Weihnachtsbäckerei: Kein Weihnachten ohne die beliebten Plätzchen oder köstliche Lebkuchen. Das Plätzchenbacken, wie wir es heute kennen, kam erst Mitte des 19. Jahrhunderts auf. Allerdings reichen die Anfänge der süßen Gaumenfreuden bis ins Mittelalter zurück. Damals wurde es in Klöstern Usus, in der kalten Jahreszeit Weihnachtsbrote, Stollen, Lebkuchen oder auch Plätzchen als Dauerbackwaren herzustellen. Die für einfache Menschen unerschwinglichen Zutaten wie Zucker, Zimt, Nelken, Muskat oder Kardamom konnten sich nur die betuchten monastischen Gemeinschaften leisten. Der Lebkuchen in seiner heutigen Form wurde im belgischen Dinant entwickelt und gelangte im frühen Mittelalter von dort über Aachen in die fränkischen Klöster, wo sich im 14. Jahrhundert vor allem der Nürnberger Raum zu einer Hochburg der „Pfefferkuchen" entwickelte. Die erste Rezeptur für einen Stollen heutiger Machart stammt aus dem Jahr 1730, Kurfürst August der Starke von Sachsen hatte die Köstlichkeit damals für seine Truppen backen lassen.
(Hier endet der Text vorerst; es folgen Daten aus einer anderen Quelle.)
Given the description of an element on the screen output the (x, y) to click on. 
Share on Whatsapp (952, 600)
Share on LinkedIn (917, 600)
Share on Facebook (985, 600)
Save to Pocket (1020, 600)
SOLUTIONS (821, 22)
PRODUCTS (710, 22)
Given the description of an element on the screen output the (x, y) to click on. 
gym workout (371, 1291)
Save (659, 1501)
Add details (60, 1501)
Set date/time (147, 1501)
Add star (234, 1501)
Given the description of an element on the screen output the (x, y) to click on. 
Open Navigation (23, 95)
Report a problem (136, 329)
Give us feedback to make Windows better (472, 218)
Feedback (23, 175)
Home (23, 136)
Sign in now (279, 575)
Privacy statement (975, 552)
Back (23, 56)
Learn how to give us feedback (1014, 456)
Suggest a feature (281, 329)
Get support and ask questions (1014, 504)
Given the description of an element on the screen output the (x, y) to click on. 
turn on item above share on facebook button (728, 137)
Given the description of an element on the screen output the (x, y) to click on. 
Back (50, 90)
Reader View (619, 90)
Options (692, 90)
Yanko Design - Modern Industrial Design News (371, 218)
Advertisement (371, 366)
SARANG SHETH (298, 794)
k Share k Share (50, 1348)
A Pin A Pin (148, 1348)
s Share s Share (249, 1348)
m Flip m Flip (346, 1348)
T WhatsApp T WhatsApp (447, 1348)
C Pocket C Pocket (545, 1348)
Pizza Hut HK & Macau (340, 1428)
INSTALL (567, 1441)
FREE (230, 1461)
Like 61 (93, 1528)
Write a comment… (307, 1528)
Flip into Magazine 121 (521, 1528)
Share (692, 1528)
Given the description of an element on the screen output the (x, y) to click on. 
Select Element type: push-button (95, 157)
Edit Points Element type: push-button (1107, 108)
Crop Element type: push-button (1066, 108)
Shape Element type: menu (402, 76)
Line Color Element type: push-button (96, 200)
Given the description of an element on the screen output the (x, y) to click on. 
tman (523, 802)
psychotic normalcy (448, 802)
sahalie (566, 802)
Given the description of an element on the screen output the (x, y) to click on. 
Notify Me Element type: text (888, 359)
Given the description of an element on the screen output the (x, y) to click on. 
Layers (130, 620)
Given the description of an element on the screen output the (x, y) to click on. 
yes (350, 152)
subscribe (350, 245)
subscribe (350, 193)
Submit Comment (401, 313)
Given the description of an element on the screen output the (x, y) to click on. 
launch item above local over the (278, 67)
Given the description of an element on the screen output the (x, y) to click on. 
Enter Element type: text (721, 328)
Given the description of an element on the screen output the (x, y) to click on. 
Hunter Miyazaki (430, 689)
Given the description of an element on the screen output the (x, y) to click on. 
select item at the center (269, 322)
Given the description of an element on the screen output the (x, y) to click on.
Weihnachtsgeschenke: Der Brauch, Mitmenschen zum Jahreswechsel mit Gaben zu erfreuen, wurde schon von den alten Römern gepflegt. Die Christen übernahmen diese Tradition. Bis Luther war Weihnachten allerdings nicht mit Geschenken verbunden, sondern die kleinen Gaben wie Nüsse oder Früchte wurden den Kindern am Nikolaustag überreicht. Erst mit dem Aufstieg des Bürgertums im 19. Jahrhundert wurde Weihnachten immer mehr zum üppigen Geschenkefest, insbesondere mit pädagogischer und geschlechtsspezifischer Zielrichtung. Im Biedermeier mussten sich die Kinder fragen lassen „Wart ihr auch schön brav?" Jungen fanden unter dem Weihnachtsbaum häufig Zinnsoldaten, Steckenpferde oder Säbel, Mädchen Puppen, Spielzeugküchen oder kleine Nähmaschinen.